U.S. retail sales rose in November and jobless claims fell sharply last week,
hopeful signs for an economy that appears to have slowed sharply in the fourth
quarter.
Retail sales rose 0.3 percent, rebounding from a 0.3 percent decline in
October, the Commerce Department said on Thursday. Economists polled by Reuters
had expected an increase of 0.5 percent last month.
http://www.cnbc.com/id/100310011
Although the retail sales number was not as high as the 0.5 percent expected, if you take out automobiles, the estimate was met:
"A separate measure of retail sales, which strips out automobiles, gasoline
and building materials, rose a more healthy 0.5 percent. This core reading more
closely follows the government's gauge of consumer spending, which is a major
component of economic growth."
Overall, there are signs consumers have rallied after a tough October:
"The data puts consumer spending in a slightly brighter light
considering growing fears the U.S. government will adopt harsh austerity
measures in January, while new jobless claims fell to within a hair of their
lowest since the economic recovery began and pointed to ongoing healing in the
labor market. (Read More: As Global Consumers Shop Mobile, Apple Outshines
Rivals)"
"Consumers have recovered somewhat after October's drop in sales," said
Joseph Trevisani, a market strategist at Worldwide Markets in Woodcliff Lake,
New Jersey.
I still think they overdo the fiscal cliff talk. I really think this is more like the Y2K threat than anything. Maybe I'm to sanguine about this. We'll see in just a few weeks.

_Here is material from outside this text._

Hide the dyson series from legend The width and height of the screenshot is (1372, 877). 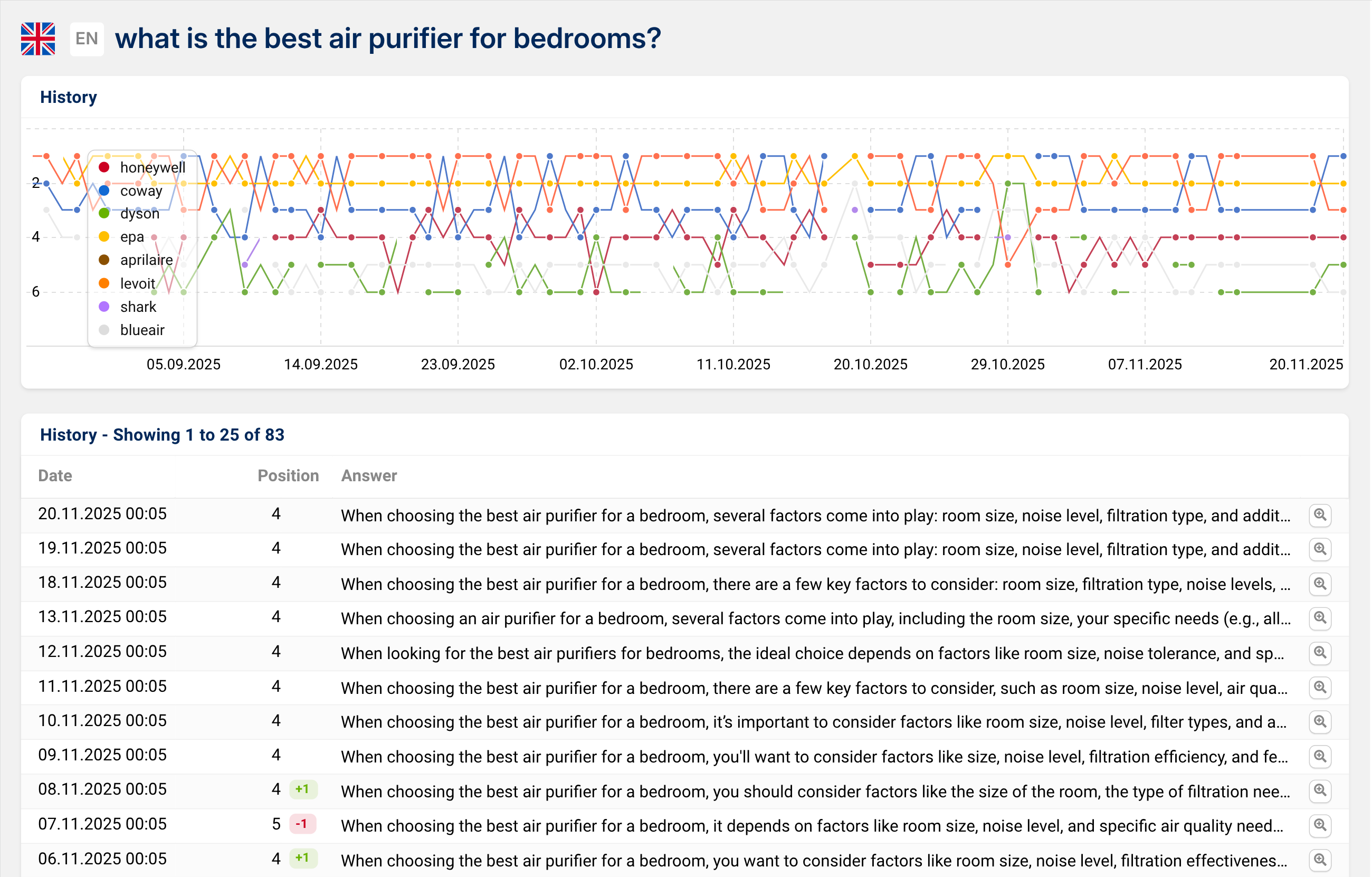(139, 214)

This was particularly reassuring with growth expected to slow considerably in the 4th quarter:
"U.S. economic growth is expected to slow sharply in the fourth quarter to a
1.2 percent annual rate, a Reuters poll showed on Wednesday, down from a 2.7
percent rate during the prior three months."

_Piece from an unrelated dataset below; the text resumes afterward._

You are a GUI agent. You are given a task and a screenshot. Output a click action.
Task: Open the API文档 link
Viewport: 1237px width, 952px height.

"The rise in retail overall sales was tempered by a 4 percent decline in
receipts at gasoline stations, the biggest drop since December 2008. That likely
reflects a fall in gasoline prices during the month, which left consumers with
more money to spend on other things."
"The Labor Department said separately that U.S. wholesale prices dropped 0.8
percent in November as gasoline prices plunged 10.1 percent, their sharpest drop
since March 2009."
I find this interesting. The rise in retail sales is said to be "tempered" by in gas station receipts caused by: a drop in gasoline prices. Yet a drop in gasoline prices is salutory in that it freeds up more income for other retail spending. So how can it be said that the rise was "tempered" by a drop in prices at the pump? Isn't it more accurate to say that it was-to some degree-facilitated by it?
Anyway, go U.S! We're doing better than Britain and the EU and I think President Obama has something to do with that. I think another factor is Bernanke being ahead of the curve-comparably at least. Yesterday he announced the "Evans Rule"-after Chicago Fed President, Charles Evans.